Working from the listing below, pick each line containing the word "legend" and copy it.

**DATASET EXCERPTS**
▼▼▼
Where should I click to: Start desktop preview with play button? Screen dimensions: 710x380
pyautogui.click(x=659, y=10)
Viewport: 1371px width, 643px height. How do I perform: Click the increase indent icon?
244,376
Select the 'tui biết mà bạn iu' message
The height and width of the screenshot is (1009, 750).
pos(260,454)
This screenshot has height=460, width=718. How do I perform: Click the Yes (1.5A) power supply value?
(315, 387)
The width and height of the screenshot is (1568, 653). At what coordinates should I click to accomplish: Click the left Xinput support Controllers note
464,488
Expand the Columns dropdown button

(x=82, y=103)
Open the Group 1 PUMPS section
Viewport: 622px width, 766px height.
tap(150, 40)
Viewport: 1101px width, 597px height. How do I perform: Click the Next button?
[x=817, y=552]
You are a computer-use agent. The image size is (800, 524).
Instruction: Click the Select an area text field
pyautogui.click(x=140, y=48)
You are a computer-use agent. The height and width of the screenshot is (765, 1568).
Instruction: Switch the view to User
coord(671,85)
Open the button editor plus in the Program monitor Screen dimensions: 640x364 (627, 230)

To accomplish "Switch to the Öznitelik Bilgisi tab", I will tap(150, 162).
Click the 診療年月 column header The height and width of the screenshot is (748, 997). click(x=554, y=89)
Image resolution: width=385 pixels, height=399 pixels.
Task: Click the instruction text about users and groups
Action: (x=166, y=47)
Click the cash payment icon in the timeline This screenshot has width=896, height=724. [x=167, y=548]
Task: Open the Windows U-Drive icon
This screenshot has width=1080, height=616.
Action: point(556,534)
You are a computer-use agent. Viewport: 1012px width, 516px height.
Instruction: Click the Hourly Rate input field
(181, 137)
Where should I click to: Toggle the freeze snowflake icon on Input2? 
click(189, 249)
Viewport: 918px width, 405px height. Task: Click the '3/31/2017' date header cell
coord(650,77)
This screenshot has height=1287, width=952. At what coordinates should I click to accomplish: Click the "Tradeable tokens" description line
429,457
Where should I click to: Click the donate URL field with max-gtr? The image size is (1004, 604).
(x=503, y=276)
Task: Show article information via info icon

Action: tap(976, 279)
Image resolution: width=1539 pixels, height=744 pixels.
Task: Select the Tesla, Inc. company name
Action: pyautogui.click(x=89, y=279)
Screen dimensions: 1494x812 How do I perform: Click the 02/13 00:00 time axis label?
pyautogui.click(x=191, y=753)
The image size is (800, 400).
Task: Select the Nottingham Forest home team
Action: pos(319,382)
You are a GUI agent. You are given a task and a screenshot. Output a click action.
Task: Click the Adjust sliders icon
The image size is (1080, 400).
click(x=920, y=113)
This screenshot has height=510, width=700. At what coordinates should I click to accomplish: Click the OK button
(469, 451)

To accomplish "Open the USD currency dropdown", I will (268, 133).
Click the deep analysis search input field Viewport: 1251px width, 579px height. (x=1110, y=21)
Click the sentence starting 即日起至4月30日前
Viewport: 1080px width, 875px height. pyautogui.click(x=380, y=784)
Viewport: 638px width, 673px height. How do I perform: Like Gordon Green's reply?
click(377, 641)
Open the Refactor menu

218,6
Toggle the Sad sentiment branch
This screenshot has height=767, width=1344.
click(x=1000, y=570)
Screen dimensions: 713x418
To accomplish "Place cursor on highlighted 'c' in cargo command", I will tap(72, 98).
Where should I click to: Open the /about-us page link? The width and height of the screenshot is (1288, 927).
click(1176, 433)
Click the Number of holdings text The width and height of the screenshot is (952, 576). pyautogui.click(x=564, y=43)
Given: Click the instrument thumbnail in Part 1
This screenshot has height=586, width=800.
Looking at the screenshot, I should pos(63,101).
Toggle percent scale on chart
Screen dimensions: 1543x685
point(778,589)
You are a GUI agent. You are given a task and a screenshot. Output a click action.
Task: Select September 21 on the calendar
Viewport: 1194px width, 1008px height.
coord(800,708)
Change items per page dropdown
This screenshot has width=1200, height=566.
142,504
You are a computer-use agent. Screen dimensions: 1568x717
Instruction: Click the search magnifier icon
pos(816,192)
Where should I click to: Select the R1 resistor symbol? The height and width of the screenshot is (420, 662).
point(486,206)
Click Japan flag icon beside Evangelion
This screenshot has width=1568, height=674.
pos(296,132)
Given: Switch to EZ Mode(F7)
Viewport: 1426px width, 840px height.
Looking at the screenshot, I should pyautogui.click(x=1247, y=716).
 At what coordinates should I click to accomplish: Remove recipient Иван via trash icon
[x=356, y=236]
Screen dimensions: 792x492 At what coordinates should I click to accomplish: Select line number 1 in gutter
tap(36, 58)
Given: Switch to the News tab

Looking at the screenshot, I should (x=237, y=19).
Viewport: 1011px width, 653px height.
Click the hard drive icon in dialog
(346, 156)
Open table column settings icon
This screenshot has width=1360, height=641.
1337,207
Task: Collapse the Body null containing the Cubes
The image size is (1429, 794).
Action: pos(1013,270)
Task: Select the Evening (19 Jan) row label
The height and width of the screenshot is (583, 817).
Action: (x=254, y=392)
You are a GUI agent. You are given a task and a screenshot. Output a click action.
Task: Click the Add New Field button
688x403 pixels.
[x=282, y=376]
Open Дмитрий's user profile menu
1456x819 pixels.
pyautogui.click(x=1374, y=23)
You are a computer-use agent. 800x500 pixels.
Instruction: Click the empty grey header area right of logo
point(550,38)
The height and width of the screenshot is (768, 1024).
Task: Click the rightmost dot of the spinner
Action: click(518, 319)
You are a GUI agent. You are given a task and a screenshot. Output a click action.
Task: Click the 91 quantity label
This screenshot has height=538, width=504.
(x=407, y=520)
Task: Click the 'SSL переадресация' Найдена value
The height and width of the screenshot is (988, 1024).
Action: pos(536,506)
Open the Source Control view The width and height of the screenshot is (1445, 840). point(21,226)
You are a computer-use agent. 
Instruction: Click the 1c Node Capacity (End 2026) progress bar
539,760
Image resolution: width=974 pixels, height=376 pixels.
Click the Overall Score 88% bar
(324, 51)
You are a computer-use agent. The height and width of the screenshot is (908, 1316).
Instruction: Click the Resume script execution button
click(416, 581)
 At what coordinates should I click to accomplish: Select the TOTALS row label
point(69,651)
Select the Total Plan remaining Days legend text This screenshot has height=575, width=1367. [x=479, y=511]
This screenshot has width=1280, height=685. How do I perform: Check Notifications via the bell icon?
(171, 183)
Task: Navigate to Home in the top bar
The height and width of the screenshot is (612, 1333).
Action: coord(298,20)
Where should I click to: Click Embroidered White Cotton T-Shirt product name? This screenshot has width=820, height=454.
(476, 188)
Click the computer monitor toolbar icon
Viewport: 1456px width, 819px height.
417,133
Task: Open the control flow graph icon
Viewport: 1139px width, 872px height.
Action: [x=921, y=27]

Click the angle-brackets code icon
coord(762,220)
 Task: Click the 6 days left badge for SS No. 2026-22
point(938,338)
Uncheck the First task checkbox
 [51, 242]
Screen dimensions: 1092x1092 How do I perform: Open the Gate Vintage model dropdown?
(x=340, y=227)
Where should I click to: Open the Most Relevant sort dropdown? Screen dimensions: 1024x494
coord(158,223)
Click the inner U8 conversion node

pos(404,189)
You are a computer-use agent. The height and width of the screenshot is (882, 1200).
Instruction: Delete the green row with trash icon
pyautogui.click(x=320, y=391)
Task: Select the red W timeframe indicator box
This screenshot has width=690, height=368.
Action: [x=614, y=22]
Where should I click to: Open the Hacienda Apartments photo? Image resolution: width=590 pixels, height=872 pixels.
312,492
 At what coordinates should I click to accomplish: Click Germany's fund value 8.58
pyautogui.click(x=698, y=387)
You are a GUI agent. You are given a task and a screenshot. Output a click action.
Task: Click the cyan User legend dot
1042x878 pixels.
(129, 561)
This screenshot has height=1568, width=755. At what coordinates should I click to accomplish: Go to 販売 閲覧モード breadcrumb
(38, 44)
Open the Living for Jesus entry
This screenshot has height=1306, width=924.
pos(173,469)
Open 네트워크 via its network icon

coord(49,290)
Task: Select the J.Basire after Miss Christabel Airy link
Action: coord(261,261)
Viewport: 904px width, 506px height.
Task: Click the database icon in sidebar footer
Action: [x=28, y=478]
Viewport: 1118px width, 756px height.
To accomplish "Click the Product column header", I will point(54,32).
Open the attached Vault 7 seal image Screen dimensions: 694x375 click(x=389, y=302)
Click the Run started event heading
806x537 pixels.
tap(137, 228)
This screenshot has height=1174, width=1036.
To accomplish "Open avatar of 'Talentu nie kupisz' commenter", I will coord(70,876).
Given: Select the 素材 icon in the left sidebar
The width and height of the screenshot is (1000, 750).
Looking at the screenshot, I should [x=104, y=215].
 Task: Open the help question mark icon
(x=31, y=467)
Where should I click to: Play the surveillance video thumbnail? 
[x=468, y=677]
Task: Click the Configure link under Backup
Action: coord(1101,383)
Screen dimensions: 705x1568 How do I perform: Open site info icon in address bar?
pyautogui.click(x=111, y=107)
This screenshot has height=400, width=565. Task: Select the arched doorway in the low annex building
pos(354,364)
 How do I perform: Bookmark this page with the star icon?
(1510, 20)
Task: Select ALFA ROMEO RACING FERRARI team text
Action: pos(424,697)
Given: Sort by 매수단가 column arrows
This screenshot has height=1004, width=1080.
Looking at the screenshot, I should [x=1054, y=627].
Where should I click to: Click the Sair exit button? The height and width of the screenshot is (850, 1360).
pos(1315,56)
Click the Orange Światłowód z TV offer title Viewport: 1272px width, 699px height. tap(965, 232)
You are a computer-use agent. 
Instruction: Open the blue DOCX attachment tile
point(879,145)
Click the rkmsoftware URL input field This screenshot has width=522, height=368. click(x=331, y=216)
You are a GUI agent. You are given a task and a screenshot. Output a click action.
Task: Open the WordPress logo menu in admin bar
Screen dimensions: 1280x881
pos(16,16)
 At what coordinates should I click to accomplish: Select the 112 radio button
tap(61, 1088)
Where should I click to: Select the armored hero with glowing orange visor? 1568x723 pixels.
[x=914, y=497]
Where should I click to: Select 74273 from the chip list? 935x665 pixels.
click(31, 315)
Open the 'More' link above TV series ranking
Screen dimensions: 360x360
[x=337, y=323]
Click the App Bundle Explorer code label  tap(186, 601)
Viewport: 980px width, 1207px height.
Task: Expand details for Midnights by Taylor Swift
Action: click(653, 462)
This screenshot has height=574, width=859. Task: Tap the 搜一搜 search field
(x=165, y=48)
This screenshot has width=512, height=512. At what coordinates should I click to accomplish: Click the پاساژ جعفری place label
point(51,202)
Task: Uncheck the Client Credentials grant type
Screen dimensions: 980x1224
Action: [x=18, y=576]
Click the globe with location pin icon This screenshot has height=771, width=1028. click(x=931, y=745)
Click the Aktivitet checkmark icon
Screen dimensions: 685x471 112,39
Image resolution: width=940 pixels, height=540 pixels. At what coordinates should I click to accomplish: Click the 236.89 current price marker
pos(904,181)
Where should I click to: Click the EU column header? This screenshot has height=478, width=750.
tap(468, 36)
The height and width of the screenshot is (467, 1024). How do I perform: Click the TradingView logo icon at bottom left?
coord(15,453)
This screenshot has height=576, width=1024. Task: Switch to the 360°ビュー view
▲▲▲
**EXERCISE RESULT**
Select the Total Plan remaining Days legend text This screenshot has height=575, width=1367. [x=479, y=511]
Task: Click the cyan User legend dot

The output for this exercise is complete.